__Requirement__
Return the lines of the data below starting at the one holding "Book Now (57, 946)" and ending at the one holding "Features (340, 86)", word for word, leaving every picture out.

__Records for this exercise__
====
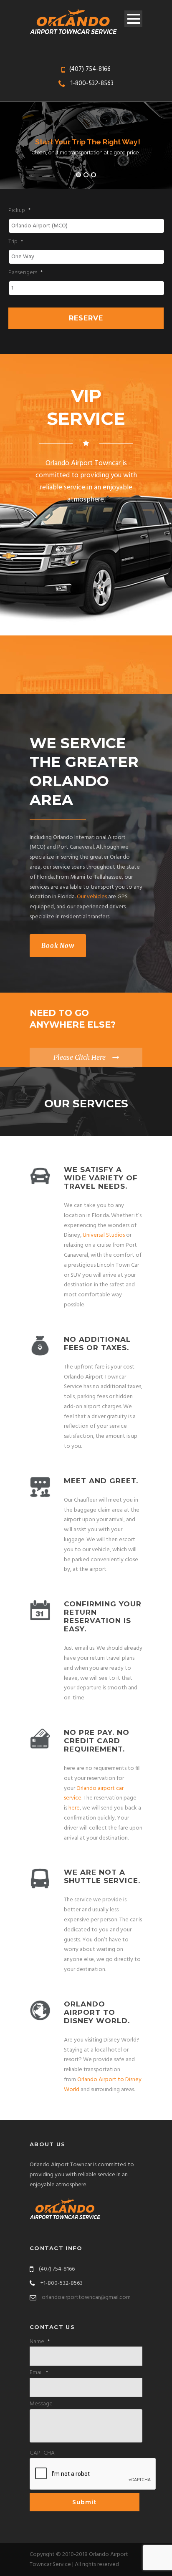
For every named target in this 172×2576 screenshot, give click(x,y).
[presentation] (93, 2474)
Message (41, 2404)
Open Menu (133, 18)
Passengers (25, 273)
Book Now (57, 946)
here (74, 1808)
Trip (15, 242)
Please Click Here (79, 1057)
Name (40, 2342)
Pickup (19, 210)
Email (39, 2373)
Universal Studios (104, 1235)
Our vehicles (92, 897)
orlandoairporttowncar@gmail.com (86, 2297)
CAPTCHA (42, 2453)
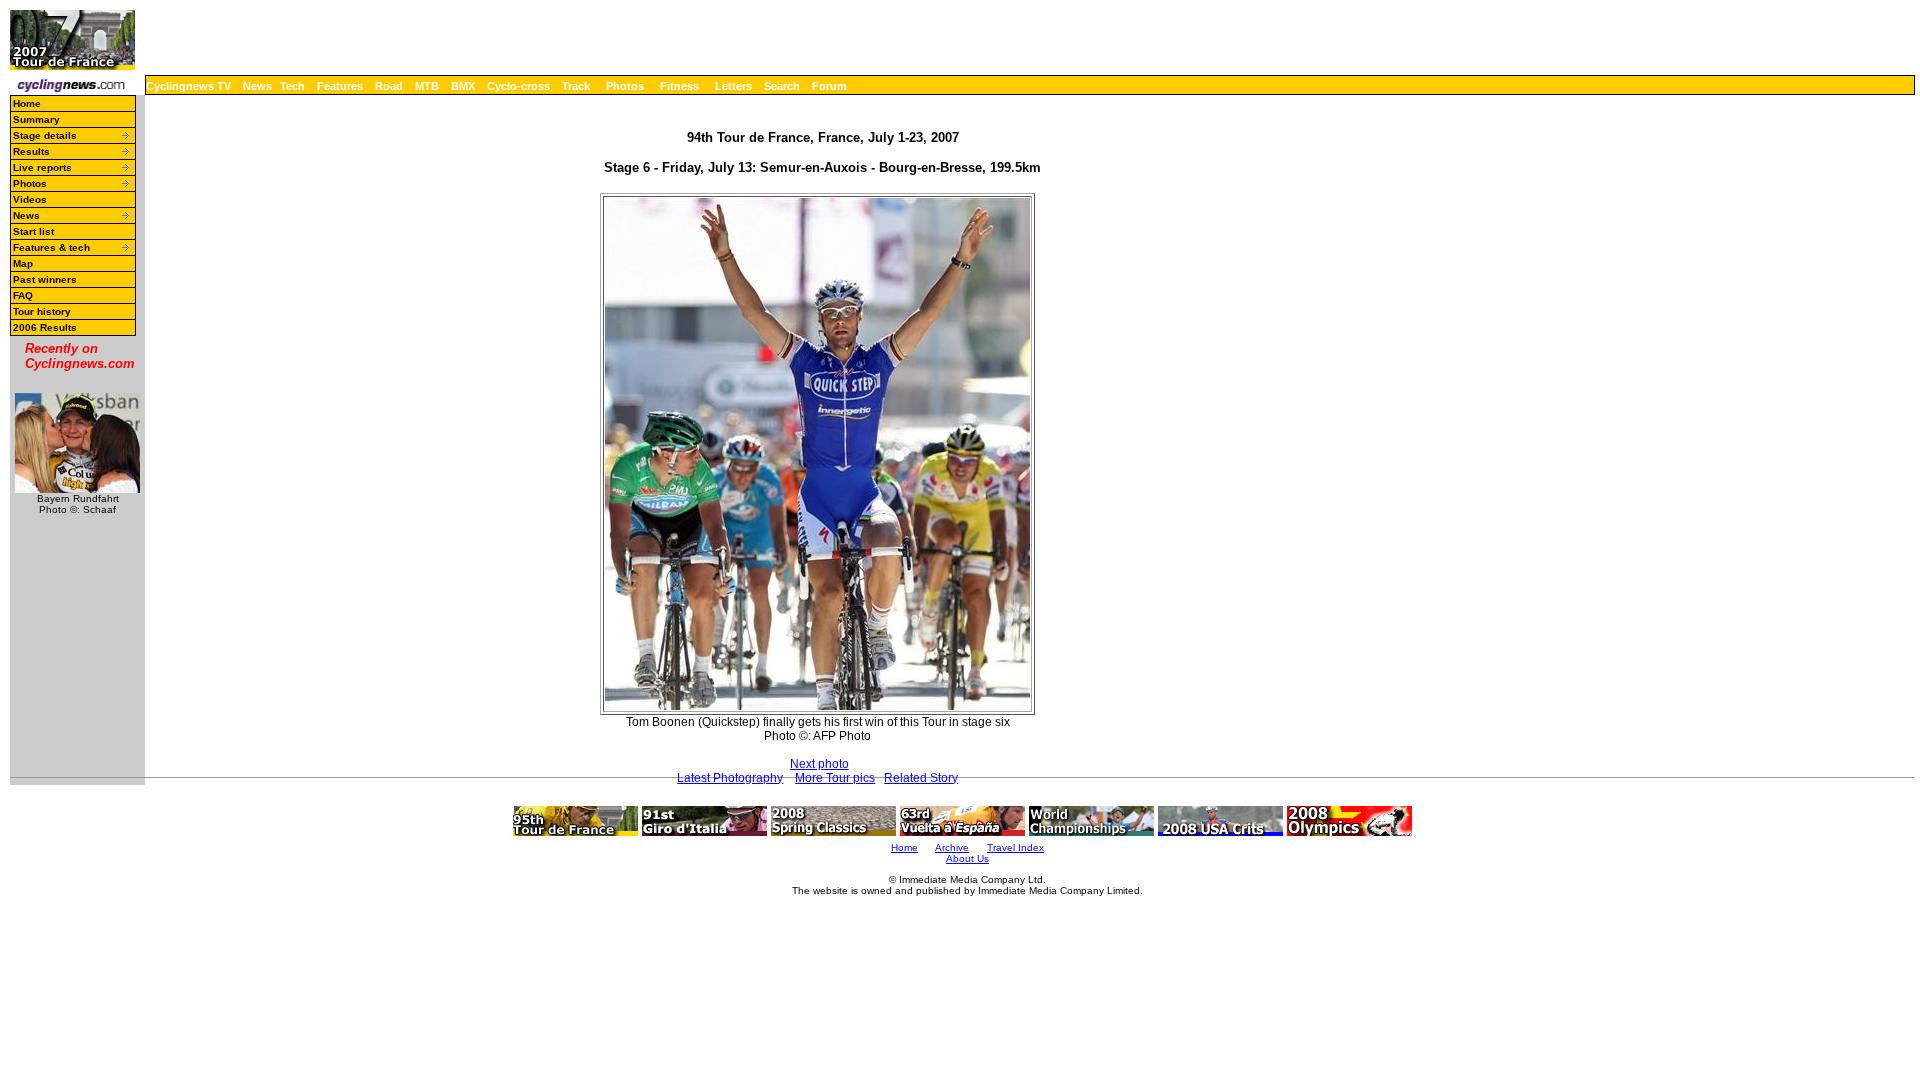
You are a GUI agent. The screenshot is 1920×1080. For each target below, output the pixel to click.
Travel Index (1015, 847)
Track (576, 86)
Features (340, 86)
====
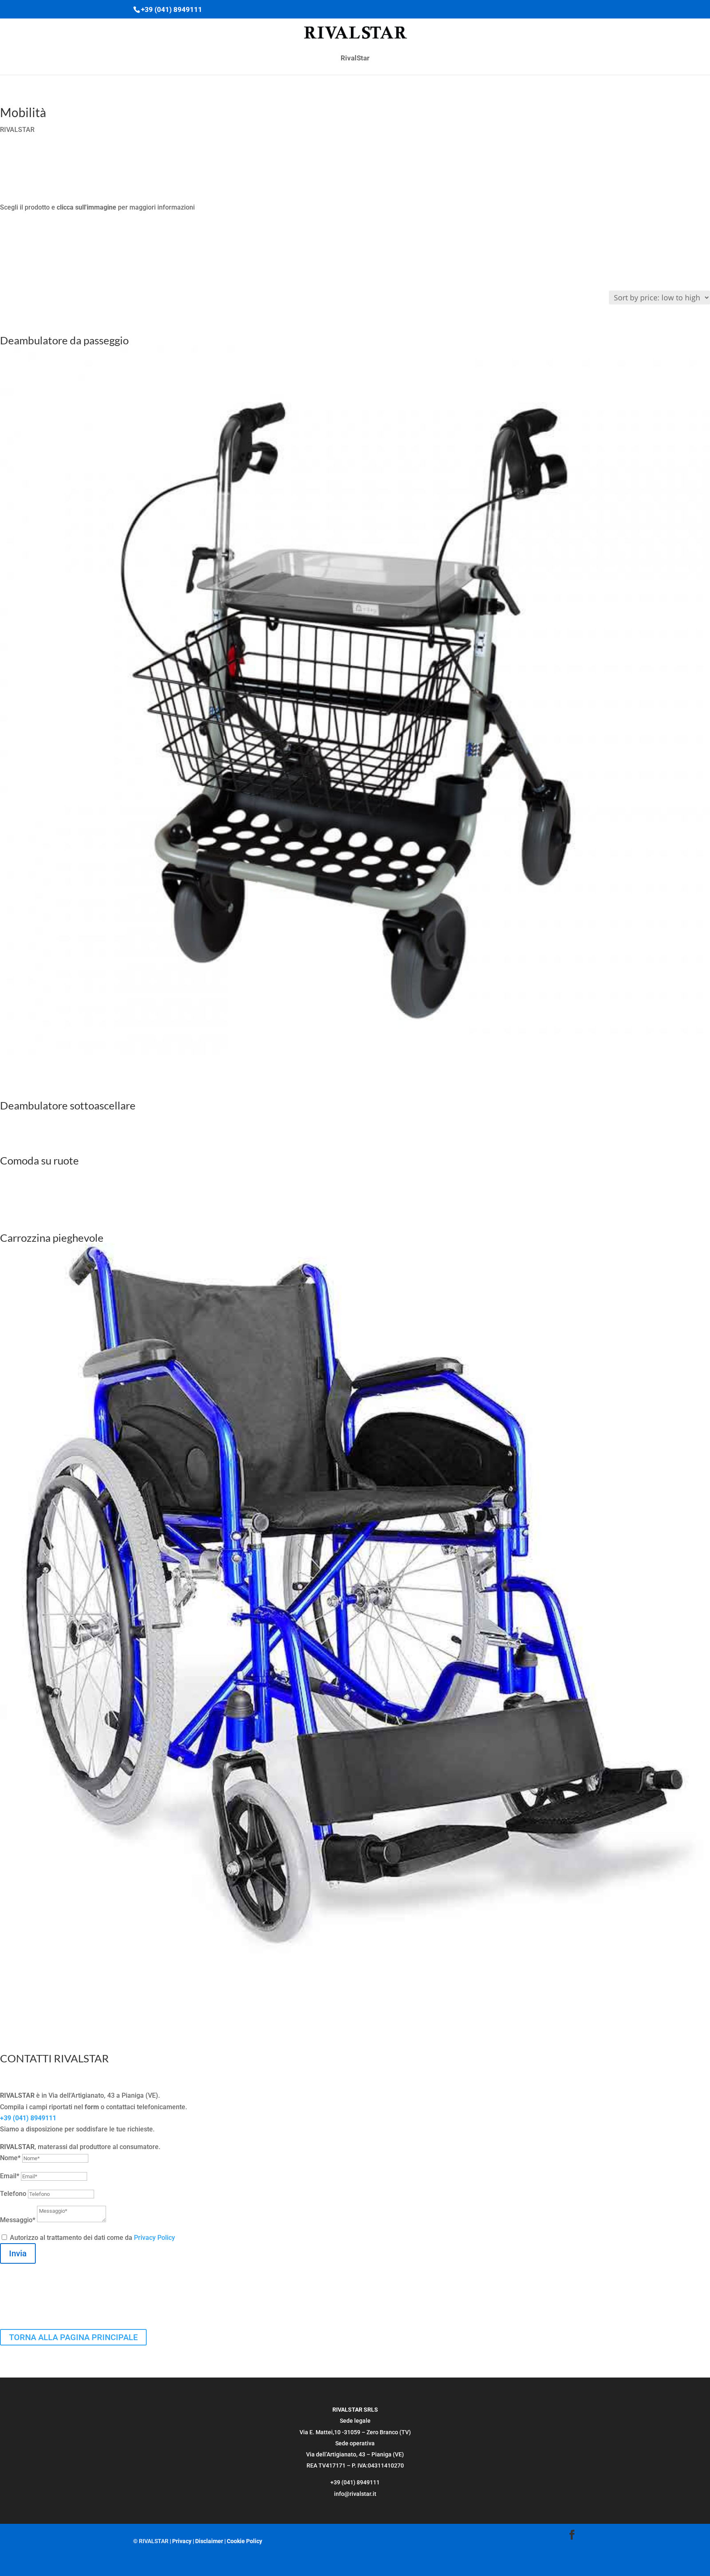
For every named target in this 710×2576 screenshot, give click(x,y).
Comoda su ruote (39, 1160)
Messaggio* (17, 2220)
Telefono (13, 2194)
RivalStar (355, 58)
====
__Exercise response__
Book Now (57, 946)
here (74, 1808)
Trip (15, 242)
Please Click Here (79, 1057)
Name (40, 2342)
Pickup (19, 210)
Email (39, 2373)
Universal Studios (104, 1235)
Our vehicles (92, 897)
orlandoairporttowncar@gmail.com (86, 2297)
CAPTCHA (42, 2453)
You are a GUI agent. The screenshot is 1920×1080. For each target below, output the pixel to click.
Travel Index (1015, 847)
Track (576, 86)
Features (340, 86)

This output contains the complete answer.